> **Short task**:
Swap every "computer-use agent" in the items below for "desktop assistant", and leave everything else unchanged.

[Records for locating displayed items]
--- begin ---
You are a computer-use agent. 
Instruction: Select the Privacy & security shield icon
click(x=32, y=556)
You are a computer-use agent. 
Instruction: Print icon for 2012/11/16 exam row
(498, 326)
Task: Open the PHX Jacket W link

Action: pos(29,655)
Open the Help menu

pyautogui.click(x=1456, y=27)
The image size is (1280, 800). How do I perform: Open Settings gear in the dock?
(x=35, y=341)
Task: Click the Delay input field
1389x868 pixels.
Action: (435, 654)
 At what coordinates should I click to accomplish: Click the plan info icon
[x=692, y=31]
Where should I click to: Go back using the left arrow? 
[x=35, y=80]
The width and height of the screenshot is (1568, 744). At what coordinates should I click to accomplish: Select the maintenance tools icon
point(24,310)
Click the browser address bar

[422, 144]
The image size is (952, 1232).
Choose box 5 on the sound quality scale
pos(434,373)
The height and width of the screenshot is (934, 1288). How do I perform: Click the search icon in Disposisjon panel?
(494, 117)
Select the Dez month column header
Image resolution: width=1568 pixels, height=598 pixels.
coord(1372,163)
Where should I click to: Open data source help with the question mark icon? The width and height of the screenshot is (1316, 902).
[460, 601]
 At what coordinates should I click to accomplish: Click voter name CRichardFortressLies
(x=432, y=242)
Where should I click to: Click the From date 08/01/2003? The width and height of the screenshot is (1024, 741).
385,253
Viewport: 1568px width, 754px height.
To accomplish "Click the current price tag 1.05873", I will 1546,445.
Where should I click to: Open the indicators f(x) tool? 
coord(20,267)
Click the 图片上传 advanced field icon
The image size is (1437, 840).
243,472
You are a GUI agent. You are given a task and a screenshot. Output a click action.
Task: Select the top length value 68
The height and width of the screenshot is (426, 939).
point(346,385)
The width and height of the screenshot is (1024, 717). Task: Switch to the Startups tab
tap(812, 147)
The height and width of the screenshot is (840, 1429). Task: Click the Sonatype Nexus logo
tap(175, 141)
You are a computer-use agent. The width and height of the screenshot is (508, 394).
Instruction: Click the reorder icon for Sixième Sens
--- end ---
> **Solution to the problem**:
You are a desktop assistant. 
Instruction: Select the Privacy & security shield icon
click(x=32, y=556)
You are a desktop assistant. 
Instruction: Print icon for 2012/11/16 exam row
(498, 326)
Task: Open the PHX Jacket W link

Action: pos(29,655)
Open the Help menu

pyautogui.click(x=1456, y=27)
The image size is (1280, 800). How do I perform: Open Settings gear in the dock?
(x=35, y=341)
Task: Click the Delay input field
1389x868 pixels.
Action: (435, 654)
 At what coordinates should I click to accomplish: Click the plan info icon
[x=692, y=31]
Where should I click to: Go back using the left arrow? 
[x=35, y=80]
The width and height of the screenshot is (1568, 744). At what coordinates should I click to accomplish: Select the maintenance tools icon
point(24,310)
Click the browser address bar

[422, 144]
The image size is (952, 1232).
Choose box 5 on the sound quality scale
pos(434,373)
The height and width of the screenshot is (934, 1288). How do I perform: Click the search icon in Disposisjon panel?
(494, 117)
Select the Dez month column header
Image resolution: width=1568 pixels, height=598 pixels.
coord(1372,163)
Where should I click to: Open data source help with the question mark icon? The width and height of the screenshot is (1316, 902).
[460, 601]
 At what coordinates should I click to accomplish: Click voter name CRichardFortressLies
(x=432, y=242)
Where should I click to: Click the From date 08/01/2003? The width and height of the screenshot is (1024, 741).
385,253
Viewport: 1568px width, 754px height.
To accomplish "Click the current price tag 1.05873", I will 1546,445.
Where should I click to: Open the indicators f(x) tool? 
coord(20,267)
Click the 图片上传 advanced field icon
The image size is (1437, 840).
243,472
You are a GUI agent. You are given a task and a screenshot. Output a click action.
Task: Select the top length value 68
The height and width of the screenshot is (426, 939).
point(346,385)
The width and height of the screenshot is (1024, 717). Task: Switch to the Startups tab
tap(812, 147)
The height and width of the screenshot is (840, 1429). Task: Click the Sonatype Nexus logo
tap(175, 141)
You are a desktop assistant. The width and height of the screenshot is (508, 394).
Instruction: Click the reorder icon for Sixième Sens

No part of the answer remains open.